Ela lembra que o DECON rotineiramente realiza inspeções em supermercados e frigoríficos para garantir os direitos básicos dos consumidores à saúde e segurança, mas que, com a deflagração da Operação Carne Fraca, o órgão avaliou que seria oportuno expedir a Recomendação no intuito de reforçar a importância dos estabelecimentos ficarem atentos à qualidade de carnes e derivados comercializados.
“Com o escândalo que trata do esquema de pagamento de propinas a fiscais agropecuários do Ministério da Agricultura para que determinados frigoríficos pudessem acelerar a liberação de mercadorias ou vender produtos adulterados com produtos químicos e carnes vencidas, avaliamos que seria importante ressaltar aos comerciantes a adoção de medidas que previnam possíveis lesões aos cidadãos. O consumidor, via de regra, é hipossuficiente, ou seja, é a parte mais fraca na relação com fornecedores de produtos e serviços.

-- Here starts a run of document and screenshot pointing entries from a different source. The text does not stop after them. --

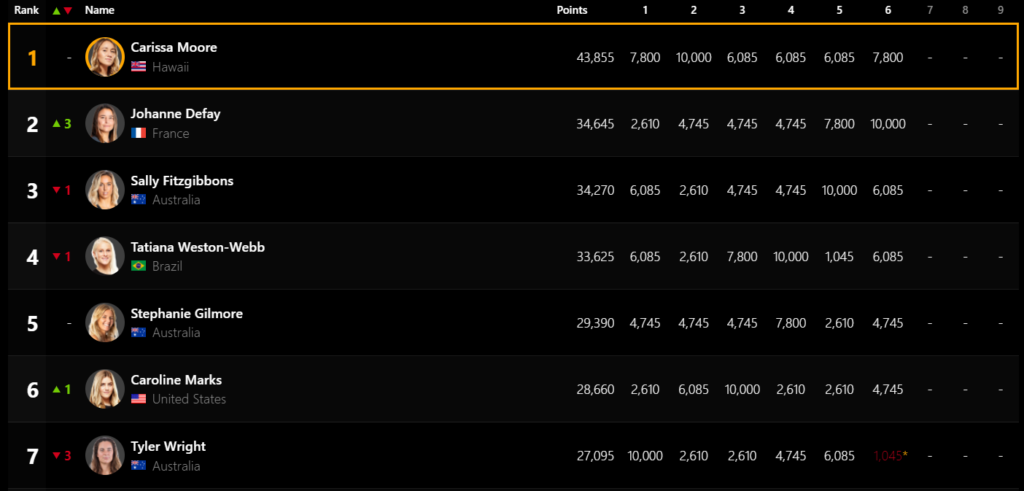Viewport: 1024px width, 491px height.
Task: Open Carissa Moore's avatar photo
Action: pos(105,57)
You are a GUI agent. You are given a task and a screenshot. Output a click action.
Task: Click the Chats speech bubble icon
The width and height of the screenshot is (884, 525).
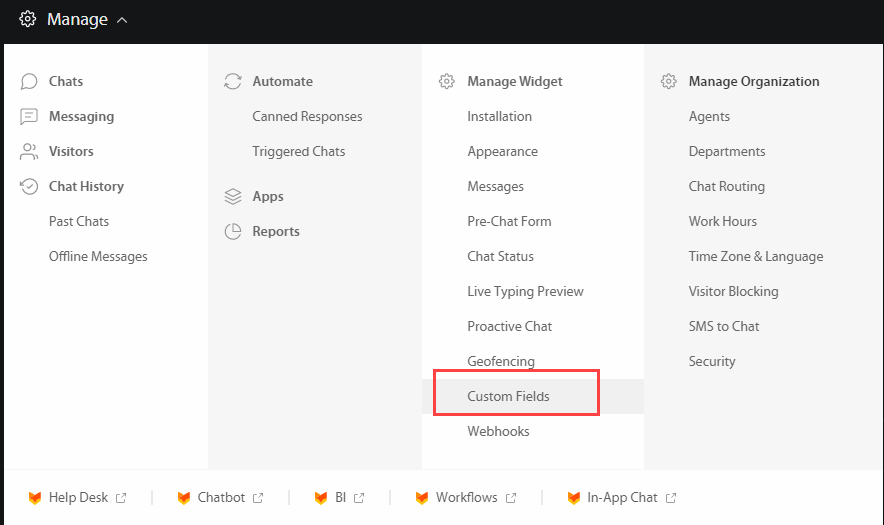[29, 82]
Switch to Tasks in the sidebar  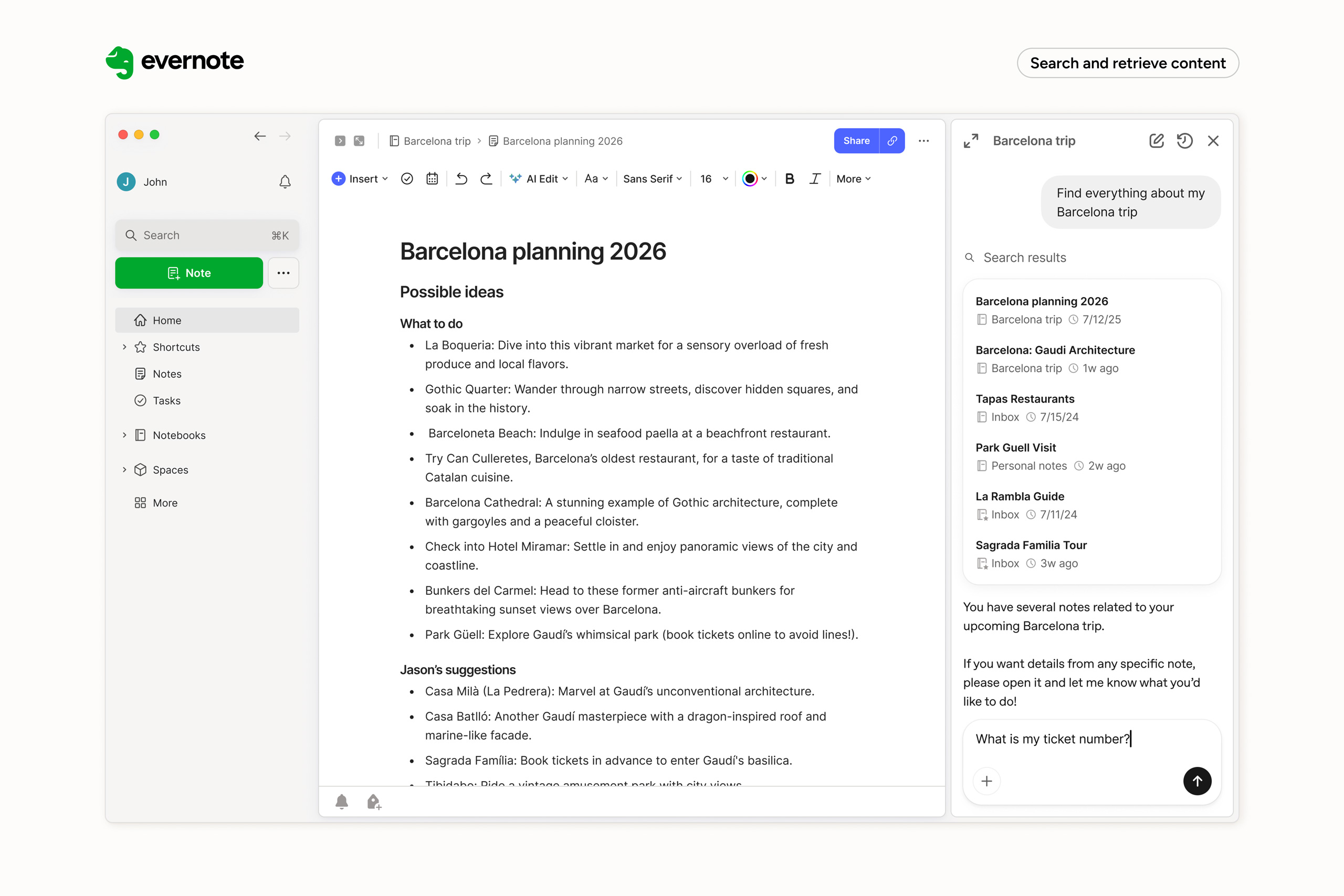point(166,400)
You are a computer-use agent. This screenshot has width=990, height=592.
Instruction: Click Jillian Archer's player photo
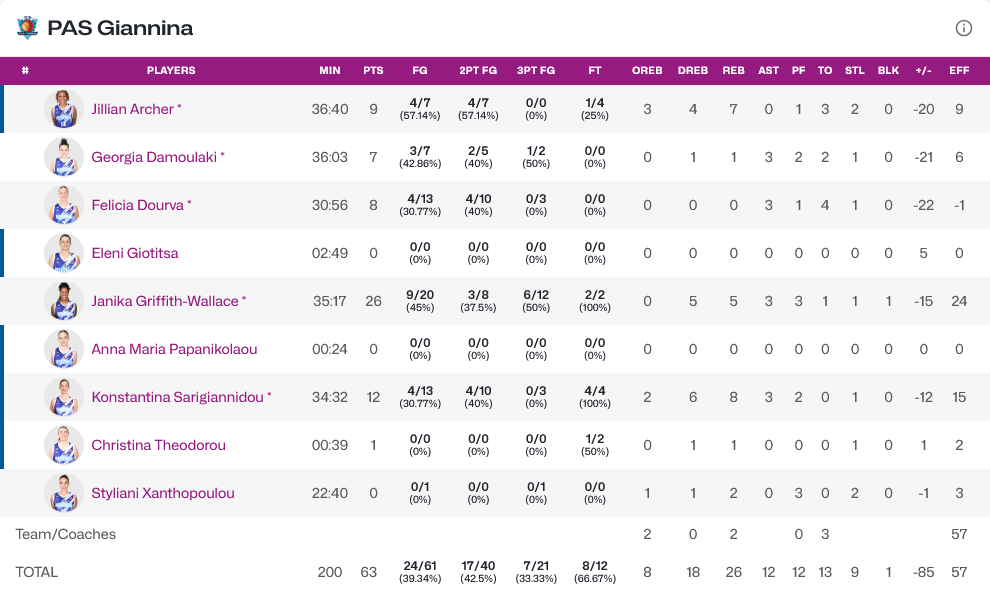[64, 109]
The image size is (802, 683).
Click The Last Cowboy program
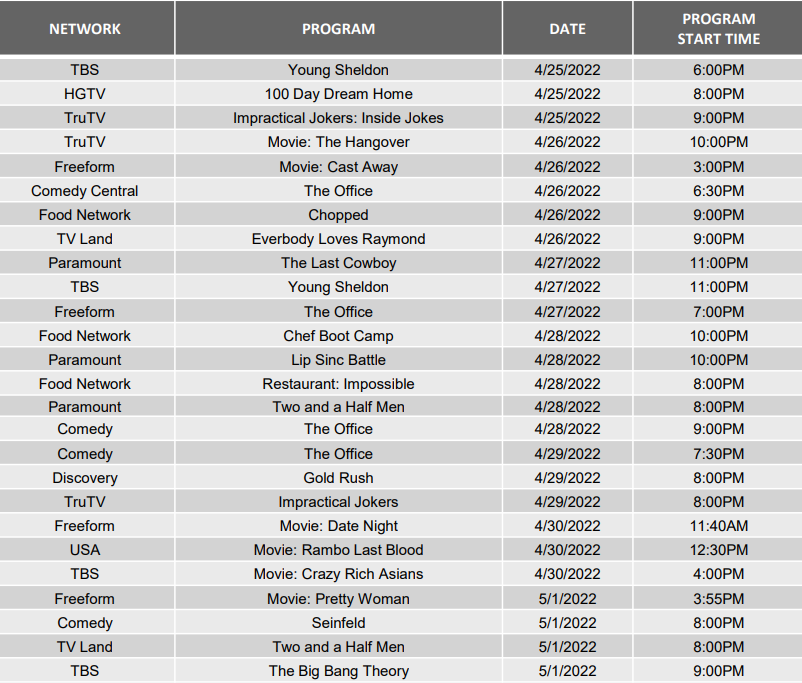tap(338, 263)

Esta realidade acentua a sua vulnerabilidade no mercado de consumo e por isso o DECON atua também preventivamente, para evitar a ocorrência de danos”, explica.
O DECON estabeleceu na Recomendação que prazos de 20 dias corridos para a ACESU apresentar lista dos supermercados associados e de 30 dias corridos para as empresas que vendem carnes e derivados apresentarem, no setor de protocolo do órgão, as análises descritas no documento.
Nele, é pontuado que a Recomendação não inibe a realização vistoria sanitária pelos fiscais do DECON nos estabelecimentos associados e não associados, para aferir se há carnes e derivados impróprios para consumo expostos à venda, bem assim se a forma de armazenamento e higienização de produtos encontram-se de acordo com as normas.
O não cumprimento do que é determinado na Recomendação poderá motivar, se constatada irregularidade à legislação consumerista, ajuizamento de Ação Civil Pública, além de outras medidas judicias cabíveis contra os fornecedores renitentes para interdição do estabelecimento, além da responsabilização penal com prisão em flagrante.